Tribunal Administratif de Toulouse — Décision N° TA31-2406127

mardi 8 avril 2025

JuridictionTribunal Administratif de Toulouse
SectionTribunal Administratif de Toulouse
N° DossierTA31-2406127
TypeDécision
PublicationC
Formation7ème Chambre
Avocat requérantKATI

Résumé IA

Le Tribunal Administratif de Toulouse a examiné la requête de Mme B, ressortissante géorgienne, contestant l'arrêté du préfet de l'Aveyron du 24 septembre 2024 l'obligeant à quitter le territoire français. La requérante invoquait notamment un défaut de motivation, une erreur de droit concernant la notification de la décision de l'OFPRA, et une méconnaissance des articles L. 542-1 et L. 542-2 du CESEDA. Le tribunal a rejeté l'ensemble des conclusions de Mme B, validant ainsi l'obligation de quitter le territoire français, la fixation du pays de renvoi, et l'interdiction de retour d'un an.
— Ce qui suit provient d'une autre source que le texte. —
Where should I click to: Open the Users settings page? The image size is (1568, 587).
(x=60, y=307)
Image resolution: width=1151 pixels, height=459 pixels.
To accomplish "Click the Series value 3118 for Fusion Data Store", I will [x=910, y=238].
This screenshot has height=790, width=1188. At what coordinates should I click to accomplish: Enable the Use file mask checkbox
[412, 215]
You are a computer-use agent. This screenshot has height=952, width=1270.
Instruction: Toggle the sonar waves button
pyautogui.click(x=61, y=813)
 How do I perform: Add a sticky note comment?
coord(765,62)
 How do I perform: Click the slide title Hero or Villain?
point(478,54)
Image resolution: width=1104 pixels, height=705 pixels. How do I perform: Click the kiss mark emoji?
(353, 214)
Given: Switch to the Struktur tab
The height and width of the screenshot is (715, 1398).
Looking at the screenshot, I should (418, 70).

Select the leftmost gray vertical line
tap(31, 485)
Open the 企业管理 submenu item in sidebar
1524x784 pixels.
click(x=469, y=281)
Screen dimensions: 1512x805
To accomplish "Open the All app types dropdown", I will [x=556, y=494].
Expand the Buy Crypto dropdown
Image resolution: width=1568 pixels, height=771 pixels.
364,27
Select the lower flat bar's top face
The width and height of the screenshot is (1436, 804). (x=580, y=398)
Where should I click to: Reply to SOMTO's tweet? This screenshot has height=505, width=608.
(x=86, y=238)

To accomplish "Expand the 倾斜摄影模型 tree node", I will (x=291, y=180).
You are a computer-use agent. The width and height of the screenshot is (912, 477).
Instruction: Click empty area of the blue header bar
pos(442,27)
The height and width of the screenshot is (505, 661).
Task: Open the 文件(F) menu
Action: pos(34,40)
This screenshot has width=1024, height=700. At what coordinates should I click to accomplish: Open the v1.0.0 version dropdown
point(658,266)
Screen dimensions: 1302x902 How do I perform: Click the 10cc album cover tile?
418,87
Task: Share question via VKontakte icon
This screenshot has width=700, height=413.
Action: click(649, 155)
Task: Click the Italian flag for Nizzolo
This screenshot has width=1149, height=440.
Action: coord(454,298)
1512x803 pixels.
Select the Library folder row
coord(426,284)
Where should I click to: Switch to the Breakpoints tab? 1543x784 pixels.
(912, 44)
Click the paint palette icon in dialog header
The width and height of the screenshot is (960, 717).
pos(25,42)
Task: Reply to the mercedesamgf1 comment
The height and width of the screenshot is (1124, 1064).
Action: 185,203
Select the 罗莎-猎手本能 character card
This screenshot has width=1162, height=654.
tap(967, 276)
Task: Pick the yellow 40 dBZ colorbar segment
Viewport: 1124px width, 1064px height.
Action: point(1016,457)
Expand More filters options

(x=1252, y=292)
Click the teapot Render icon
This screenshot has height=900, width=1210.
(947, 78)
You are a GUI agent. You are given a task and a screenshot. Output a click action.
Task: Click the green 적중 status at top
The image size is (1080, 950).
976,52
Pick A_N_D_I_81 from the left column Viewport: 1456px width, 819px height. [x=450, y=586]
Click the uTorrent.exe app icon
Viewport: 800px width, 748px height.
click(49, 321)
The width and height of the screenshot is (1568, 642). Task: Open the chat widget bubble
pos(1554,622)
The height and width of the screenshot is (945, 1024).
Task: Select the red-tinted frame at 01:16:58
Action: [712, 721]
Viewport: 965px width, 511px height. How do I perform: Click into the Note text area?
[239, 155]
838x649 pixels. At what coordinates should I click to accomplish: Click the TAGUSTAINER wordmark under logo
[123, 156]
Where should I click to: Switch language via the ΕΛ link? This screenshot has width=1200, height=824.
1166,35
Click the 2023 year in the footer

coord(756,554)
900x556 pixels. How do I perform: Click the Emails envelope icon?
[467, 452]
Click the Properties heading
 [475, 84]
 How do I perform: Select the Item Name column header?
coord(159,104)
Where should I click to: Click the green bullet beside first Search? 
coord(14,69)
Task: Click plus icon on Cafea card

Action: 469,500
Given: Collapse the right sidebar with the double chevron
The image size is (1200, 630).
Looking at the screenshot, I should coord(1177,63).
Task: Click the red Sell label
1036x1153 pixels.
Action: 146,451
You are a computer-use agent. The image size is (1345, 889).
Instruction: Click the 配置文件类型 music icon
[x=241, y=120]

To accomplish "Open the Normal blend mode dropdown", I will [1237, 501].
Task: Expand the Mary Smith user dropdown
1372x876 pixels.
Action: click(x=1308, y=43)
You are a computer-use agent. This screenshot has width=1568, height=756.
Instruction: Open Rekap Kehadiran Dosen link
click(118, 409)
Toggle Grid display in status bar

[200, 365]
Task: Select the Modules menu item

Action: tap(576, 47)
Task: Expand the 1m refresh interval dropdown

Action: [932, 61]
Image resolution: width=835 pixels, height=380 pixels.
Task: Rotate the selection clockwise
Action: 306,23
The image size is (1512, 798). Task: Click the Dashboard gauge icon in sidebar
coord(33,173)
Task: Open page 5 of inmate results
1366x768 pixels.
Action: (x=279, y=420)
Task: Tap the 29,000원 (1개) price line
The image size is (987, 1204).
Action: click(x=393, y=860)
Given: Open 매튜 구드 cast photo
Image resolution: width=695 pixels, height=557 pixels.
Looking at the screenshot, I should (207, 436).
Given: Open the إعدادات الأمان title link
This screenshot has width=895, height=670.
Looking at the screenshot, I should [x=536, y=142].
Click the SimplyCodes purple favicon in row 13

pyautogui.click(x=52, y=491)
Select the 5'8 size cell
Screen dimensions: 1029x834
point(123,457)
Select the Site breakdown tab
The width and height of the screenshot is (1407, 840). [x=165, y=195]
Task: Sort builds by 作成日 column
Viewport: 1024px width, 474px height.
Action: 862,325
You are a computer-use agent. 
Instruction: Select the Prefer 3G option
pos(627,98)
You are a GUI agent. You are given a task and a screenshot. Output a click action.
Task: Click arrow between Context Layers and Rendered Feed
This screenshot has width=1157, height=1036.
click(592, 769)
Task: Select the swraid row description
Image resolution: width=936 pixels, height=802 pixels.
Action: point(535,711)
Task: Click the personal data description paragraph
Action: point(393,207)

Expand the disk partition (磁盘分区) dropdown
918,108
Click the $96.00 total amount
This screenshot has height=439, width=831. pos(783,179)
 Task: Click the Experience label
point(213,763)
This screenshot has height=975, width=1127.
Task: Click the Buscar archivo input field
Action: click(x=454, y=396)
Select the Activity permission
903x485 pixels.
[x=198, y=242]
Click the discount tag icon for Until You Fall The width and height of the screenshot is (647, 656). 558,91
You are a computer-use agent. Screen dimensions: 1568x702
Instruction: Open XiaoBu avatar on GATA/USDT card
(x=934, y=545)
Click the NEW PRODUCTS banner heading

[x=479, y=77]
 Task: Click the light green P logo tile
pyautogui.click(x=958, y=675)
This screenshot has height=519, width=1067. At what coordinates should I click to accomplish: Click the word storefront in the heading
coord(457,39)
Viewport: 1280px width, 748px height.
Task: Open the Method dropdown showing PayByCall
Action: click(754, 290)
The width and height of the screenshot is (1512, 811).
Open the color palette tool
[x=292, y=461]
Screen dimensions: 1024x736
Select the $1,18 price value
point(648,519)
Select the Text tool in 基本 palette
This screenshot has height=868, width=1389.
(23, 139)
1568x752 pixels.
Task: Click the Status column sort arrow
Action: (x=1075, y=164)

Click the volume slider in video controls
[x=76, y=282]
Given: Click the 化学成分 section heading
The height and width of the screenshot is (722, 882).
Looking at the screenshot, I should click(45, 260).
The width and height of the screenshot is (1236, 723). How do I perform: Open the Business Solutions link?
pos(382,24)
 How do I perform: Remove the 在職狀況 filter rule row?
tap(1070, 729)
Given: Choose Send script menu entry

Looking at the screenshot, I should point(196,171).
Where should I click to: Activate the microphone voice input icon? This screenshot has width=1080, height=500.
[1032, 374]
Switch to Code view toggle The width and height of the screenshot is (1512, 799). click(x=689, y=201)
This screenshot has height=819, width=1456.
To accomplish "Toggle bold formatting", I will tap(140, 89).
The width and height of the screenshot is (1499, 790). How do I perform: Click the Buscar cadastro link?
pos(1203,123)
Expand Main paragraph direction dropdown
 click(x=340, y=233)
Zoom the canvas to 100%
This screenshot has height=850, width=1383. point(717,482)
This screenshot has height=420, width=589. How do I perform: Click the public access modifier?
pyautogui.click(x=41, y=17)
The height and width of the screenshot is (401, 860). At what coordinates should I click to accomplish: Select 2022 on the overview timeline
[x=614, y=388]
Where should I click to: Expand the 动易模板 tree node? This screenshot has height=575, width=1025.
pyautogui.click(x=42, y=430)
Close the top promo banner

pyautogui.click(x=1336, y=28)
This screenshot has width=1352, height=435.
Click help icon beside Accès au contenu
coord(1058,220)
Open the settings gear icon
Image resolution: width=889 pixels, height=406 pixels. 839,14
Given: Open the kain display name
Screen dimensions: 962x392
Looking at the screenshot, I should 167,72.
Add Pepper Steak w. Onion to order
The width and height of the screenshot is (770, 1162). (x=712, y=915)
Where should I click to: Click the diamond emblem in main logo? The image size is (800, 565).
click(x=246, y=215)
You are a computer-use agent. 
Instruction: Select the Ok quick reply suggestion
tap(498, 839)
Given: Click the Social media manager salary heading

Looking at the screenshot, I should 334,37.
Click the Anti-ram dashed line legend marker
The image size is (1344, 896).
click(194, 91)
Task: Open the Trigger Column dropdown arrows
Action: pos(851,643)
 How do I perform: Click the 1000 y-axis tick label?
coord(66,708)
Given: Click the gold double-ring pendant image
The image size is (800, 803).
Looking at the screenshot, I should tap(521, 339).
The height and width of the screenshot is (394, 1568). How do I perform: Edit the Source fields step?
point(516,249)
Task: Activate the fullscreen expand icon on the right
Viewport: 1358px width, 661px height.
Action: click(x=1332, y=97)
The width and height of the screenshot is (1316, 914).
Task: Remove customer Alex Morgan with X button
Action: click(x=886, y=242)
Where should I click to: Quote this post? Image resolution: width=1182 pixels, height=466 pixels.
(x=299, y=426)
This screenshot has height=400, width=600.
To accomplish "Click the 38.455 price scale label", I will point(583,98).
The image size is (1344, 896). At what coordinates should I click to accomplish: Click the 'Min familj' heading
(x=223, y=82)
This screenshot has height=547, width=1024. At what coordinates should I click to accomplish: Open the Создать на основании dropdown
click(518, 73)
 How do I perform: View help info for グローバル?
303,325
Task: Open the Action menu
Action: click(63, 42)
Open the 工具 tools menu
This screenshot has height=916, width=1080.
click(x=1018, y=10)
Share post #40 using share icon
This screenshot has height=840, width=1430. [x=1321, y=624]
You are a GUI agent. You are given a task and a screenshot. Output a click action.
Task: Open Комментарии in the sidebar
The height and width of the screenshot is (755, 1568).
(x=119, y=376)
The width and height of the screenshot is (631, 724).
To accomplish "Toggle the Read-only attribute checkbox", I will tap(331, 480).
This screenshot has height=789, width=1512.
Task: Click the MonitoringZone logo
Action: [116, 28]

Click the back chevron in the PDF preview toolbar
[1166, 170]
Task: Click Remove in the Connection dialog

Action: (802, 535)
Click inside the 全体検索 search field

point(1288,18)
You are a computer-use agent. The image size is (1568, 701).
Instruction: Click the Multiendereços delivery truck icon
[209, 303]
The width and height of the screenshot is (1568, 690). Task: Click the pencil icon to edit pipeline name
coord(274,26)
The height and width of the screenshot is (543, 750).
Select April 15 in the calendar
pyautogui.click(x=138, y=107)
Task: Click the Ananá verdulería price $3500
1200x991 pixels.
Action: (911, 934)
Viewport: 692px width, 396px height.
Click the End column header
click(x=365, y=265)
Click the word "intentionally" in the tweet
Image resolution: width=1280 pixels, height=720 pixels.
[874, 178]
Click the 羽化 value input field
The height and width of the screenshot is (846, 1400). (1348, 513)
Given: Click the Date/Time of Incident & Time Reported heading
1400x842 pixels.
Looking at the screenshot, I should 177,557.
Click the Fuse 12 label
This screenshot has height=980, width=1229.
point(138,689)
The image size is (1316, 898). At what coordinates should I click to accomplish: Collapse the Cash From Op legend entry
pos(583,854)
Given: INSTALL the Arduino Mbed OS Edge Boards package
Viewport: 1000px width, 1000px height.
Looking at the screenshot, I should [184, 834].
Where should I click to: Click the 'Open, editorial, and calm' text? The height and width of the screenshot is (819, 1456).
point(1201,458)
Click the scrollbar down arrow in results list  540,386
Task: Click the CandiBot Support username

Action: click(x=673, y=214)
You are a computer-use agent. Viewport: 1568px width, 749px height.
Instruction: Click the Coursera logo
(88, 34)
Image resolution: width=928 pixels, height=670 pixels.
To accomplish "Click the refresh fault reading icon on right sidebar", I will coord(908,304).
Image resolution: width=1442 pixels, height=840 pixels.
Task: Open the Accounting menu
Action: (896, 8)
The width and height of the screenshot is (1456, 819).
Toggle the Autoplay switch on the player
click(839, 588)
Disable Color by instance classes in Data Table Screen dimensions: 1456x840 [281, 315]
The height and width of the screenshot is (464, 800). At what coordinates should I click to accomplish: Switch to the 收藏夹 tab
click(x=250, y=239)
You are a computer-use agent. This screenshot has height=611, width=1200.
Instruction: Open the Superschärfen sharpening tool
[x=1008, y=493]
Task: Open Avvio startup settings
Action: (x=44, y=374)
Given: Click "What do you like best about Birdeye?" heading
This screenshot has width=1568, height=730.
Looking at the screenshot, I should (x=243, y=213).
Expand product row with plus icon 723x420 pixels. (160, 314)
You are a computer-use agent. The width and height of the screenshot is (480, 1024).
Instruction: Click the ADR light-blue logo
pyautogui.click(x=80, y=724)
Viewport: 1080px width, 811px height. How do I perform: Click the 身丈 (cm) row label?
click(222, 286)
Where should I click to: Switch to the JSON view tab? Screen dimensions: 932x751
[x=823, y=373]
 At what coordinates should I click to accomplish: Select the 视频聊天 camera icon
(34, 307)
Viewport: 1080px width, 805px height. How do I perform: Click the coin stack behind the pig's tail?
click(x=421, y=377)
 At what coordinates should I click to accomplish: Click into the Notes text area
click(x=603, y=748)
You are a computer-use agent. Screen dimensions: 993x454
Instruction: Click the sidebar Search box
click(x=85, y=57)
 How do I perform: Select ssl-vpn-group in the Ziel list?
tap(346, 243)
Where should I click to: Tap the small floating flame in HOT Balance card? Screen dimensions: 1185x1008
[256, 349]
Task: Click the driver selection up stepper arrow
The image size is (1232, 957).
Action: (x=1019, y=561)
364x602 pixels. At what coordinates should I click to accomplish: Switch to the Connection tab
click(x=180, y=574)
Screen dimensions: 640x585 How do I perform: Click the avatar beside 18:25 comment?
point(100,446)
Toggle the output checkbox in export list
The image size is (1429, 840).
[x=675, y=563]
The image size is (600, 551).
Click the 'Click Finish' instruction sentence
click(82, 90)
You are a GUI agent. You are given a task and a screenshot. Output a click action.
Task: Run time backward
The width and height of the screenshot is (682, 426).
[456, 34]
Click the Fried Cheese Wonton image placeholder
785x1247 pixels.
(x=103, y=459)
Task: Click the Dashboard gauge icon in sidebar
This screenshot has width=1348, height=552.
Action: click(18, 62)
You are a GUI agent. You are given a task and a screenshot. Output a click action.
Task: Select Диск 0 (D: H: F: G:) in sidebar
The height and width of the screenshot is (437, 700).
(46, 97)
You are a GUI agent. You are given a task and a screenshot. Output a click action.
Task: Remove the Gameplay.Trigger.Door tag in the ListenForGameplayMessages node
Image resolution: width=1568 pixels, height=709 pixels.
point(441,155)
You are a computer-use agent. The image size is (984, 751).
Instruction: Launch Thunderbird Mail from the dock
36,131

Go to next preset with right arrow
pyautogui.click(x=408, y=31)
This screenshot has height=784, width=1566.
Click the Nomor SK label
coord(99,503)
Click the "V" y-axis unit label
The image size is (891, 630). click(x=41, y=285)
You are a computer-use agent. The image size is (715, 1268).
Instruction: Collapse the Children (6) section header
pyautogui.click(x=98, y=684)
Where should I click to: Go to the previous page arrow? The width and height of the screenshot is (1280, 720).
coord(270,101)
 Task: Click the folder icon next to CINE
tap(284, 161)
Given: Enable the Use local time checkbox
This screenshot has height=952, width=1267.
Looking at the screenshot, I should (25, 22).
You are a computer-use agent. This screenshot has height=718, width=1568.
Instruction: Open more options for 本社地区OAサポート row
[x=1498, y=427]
La décision s'appuie sur les dispositions du code de l'entrée et du séjour des étrangers et du droit d'asile, ainsi que sur la convention européenne de sauvegarde des droits de l'homme.

Texte intégral

Vu la procédure suivante :

Par une requête enregistrée le 7 octobre 2025, Mme A B, représentée par Me Kati, demande au tribunal :

1°) de l'admettre au bénéfice de l'aide juridictionnelle à titre provisoire ;

2°) à titre principal, d'annuler l'arrêté du 24 septembre 2024 par lequel le préfet de l'Aveyron l'a obligée à quitter le territoire français dans un délai de trente jours, a fixé le pays de renvoi, l'a interdite de retour sur le territoire français pour une durée d'un an et l'a informée de son signalement aux fins de non-admission dans le système d'information Schengen ;

3°) à titre subsidiaire, de suspendre l'exécution de l'obligation de quitter le territoire français jusqu'à la lecture à venir de l'audience publique, ou le cas échéant la notification, de la décision de la Cour nationale du droit d'asile ;

4°) d'enjoindre au préfet de l'Aveyron de lui délivrer une attestation de demande d'asile dans l'attente de la décision définitive de la Cour nationale du droit d'asile ;

5°) de mettre à la charge de l'Etat le versement d'une somme de 1 500 euros à son conseil sur le fondement de l'article L. 761-1 du code de justice administrative et du deuxième alinéa de l'article 37 de la loi du 10 juillet 1991 relative à l'aide juridictionnelle.

Elle soutient que :

En ce qui concerne la décision portant obligation de quitter le territoire français :

- elle est entachée d'un défaut de motivation ;

- elle est entachée d'un défaut d'examen de sa situation ;

- elle est entachée d'une erreur de droit dès lors qu'elle a été prise sans que la décision de l'Office français de protection des réfugiés et apatrides ne lui ait été régulièrement notifiée dans une langue qu'elle comprend ;

- elle méconnaît les dispositions des articles L. 542-1 et L 542-2 du code de l'entrée et du séjour des étrangers et du droit d'asile ;

En ce qui concerne la décision fixant le pays de renvoi :

- elle méconnaît les stipulations de l'article 3 de la convention européenne de sauvegarde des droits de l'homme et des libertés fondamentales et les dispositions de l'article L. 721-4 du code de l'entrée et du séjour des étrangers et du droit d'asile ;

En ce qui concerne la décision portant interdiction de retour sur le territoire français pour une durée d'un an :

- elle méconnaît les dispositions de l'article L. 612-10 du code de l'entrée et du séjour des étrangers et du droit d'asile ;

- elle est entachée d'une erreur d'appréciation ;

En ce qui concerne la décision portant signalement aux fins de non admission dans le système d'information Schengen :

- le préfet ne démontre pas avoir respecté son droit à l'information au sens des dispositions des articles 13, 14 et 79 du règlement (UE) 2016/679 du Parlement européen et du Conseil du 27 avril 2016 et de l'article 14 de la directive 95/46/CE du parlement européen et du conseil du 24 octobre 1995 ;

- les modalités du signalement dans le système d'information Schengen portent atteinte au principe de transparence et l'inscription dans le système d'information emporte des effets disproportionnés au regard des dispositions de l'article L. 311-2 du code de l'entrée et du séjour des étrangers et du droit d'asile et de l'article 27 du règlement 2018/1861 du Parlement européen et du Conseil du 28 novembre 2018.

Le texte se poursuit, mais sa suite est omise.